Donate today! Join the Fair Food Team to help raise $6,000 in the “A Community Thrives” Campaign…

Help us build the future of the Fair Food Program by donating TODAY to the “A Community Thrives” fundraiser!

Building on the momentum generated by last month’s Freedom Fast and Time’s Up Wendy’s March, the Fair Food Nation is launching an online crowdfunding effort to support the Fair Food Program!  As a part of the broader “A Community Thrives” Campaign, the Fair Food Program is now in the running to win a grant from the Gannett Foundation — but only if we can reach our goal of $6,000 by May 11th!

Inspired by the broader themes of the “A Community Thrives” Campaign, which seeks to “empower communities to take on local challenges and share issues important to them… building a culture of change agents by empowering communities to connect, act and thrive,” the new fundraiser highlights the Program’s far-reaching impacts not only in the fields, but in the communities and families of farmworkers, including lifesaving health and safety protections as well as economic security and more time with families and children.

We have exactly one month to go, and we need YOUR help.  Please donate $25 (or more, if you can!) today to help us reach our goal, and share the crowdfunding effort far and wide!

Here’s the call to action, in full!

The Coalition of Immokalee Workers (CIW), in partnership with the Fair Food Standards Council (FFSC), is improving the livelihoods and family wellness of farmworkers through implementation of the Fair Food Program (FFP), covering 35,000 men and women in seven states.   

Since 2011, the FFP has brought together tens of thousands of workers and consumers, dozens of agribusinesses and fourteen retail food corporations to transform Florida’s tomato industry. Where until recently the agricultural fields of the Southeast were filled with threats and violence, rampant sexual harassment and racial discrimination, and frequent forced labor, today there are dramatically improved livelihoods for those who harvest our food. As Lupe Gonzalo, a farmworker and CIW member has said, Now when we arrive home at the end of the day, we can hug our children happily, knowing that we didn’t have to sell our dignity in the fields. We brought it home with us.”   

Today the FFP has a direct impact on the wellness of 35,000 workers and their spouses and children and, over the long term, the following benefits can be expanded to cover all 1 million farmworkers in the United States one day. Benefits to farmworker families include:

  • Economic Security. The FFP’s penny-per-pound provision has boosted farmworker family income by $26 million dollars since 2011, and this rate will grow as new buyers join. The FFP has also improved income by requiring growers to implement accurate employee timekeeping systems as well as by eliminating the forced overfilling of harvest buckets, which historically depressed workers’ earnings by as much as 10%. Many growers, after seeing firsthand the business benefits of the first wage increases in decades, have also increased the bucket piece rate. In total, wage increases range from 50-75%.

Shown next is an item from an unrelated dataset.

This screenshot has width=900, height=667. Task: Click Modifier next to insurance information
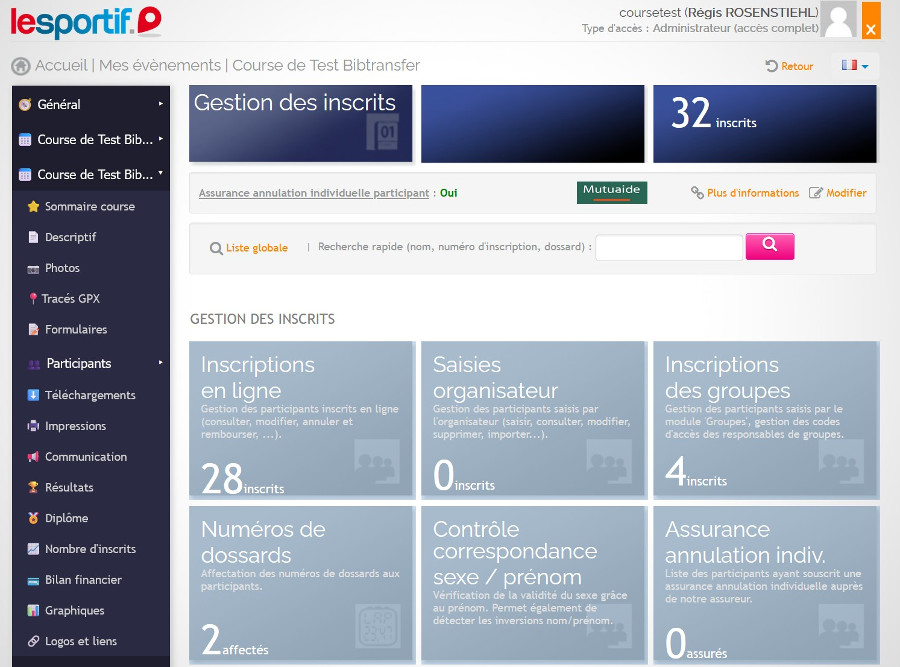(x=838, y=193)
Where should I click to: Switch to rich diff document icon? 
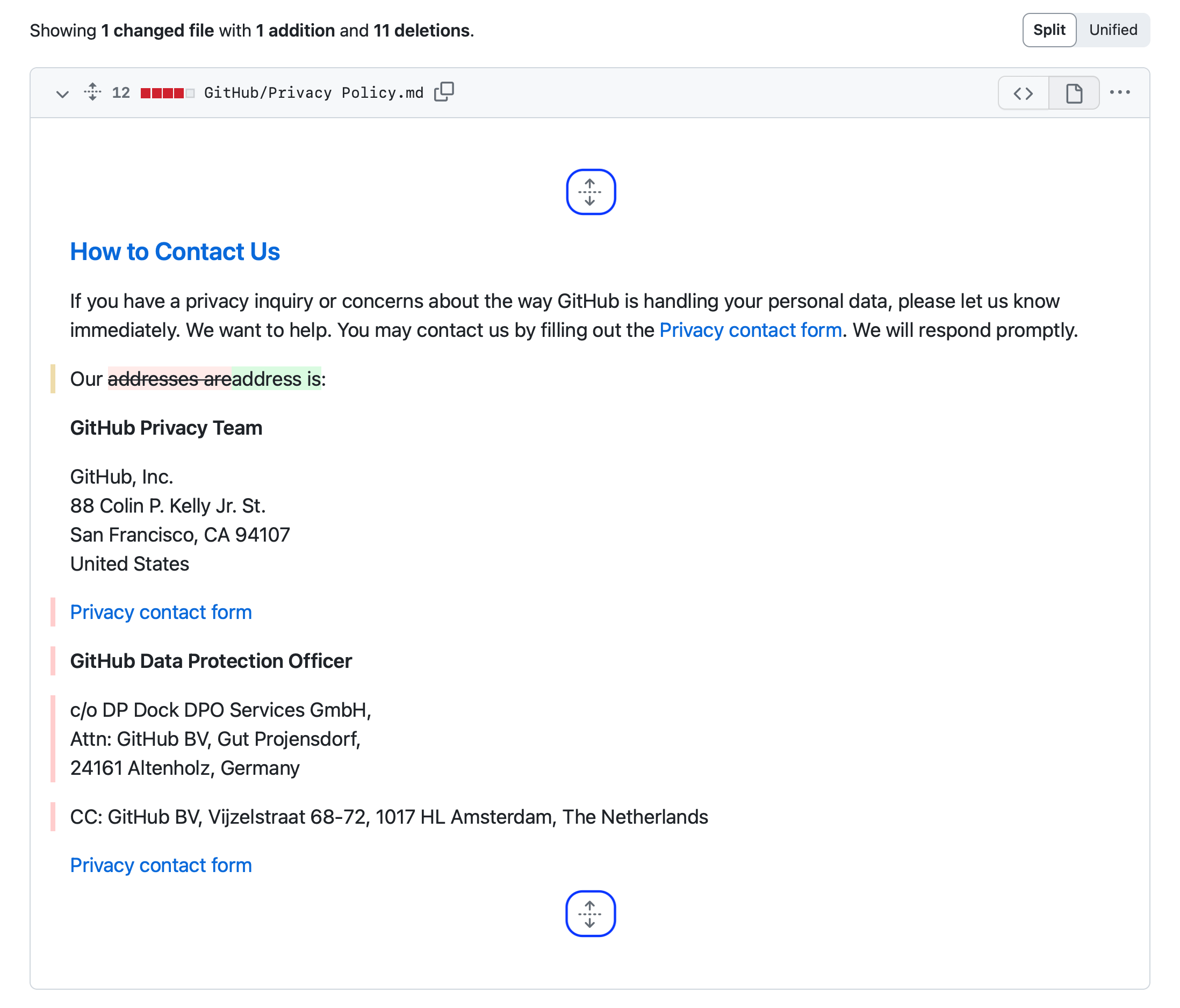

  • Family Time. Implementation of the timekeeping systems described above and enforcement of the FFP provision against uncompensated wait time has had a dramatic impact on the lives of workers. As a result, many growers have recalibrated arrival times to approximate work start times. The extra time at home available to workers has resulted in a quality of life improvement for children and their parents. As one worker explained to a documentary film crew, “For the first time in the 10 years of my son’s life, my wife and I are able to eat breakfast with him and walk him to school.”

  • Family Stress. Outside of the FFP, it is estimated that 4 out of 5 female workers experience sexual harassment or worse in the fields. Experts on gender-based violence in the workplace have recognized the FFP for its unique success in improving the environment for female workers. The elimination of mental health trauma stemming from workplace abuse helps reduce both acute and chronic sources of family stress for men, women and children alike.

  • Stability of Employment. As growers become employers of choice, workers are remaining with those farms for prolonged lengths of time. This means that families may remain in one location throughout the season, enabling children to remain in the same schools and to be serviced by the same healthcare providers. Less disruption increases the possibility that children will be healthier and more successful in their education.  

  • Health and Safety. The FFP ensures that workplaces and company housing are safe. These protections decrease the likelihood of illness, injury and even death. The benefits to families, in the case of a parent who is not poisoned, maimed or killed, are immeasurable.

  • Preventing Forced Labor and Child Labor. The FFP’s effectiveness in eradicating forced labor in the Florida tomato industry provides proof of concept that it can eradicate similarly entrenched abuses in other sectors. While child labor has not been a historical problem in the Florida tomato harvest, it is a practice that is embedded in other crops to which the FFP may expand.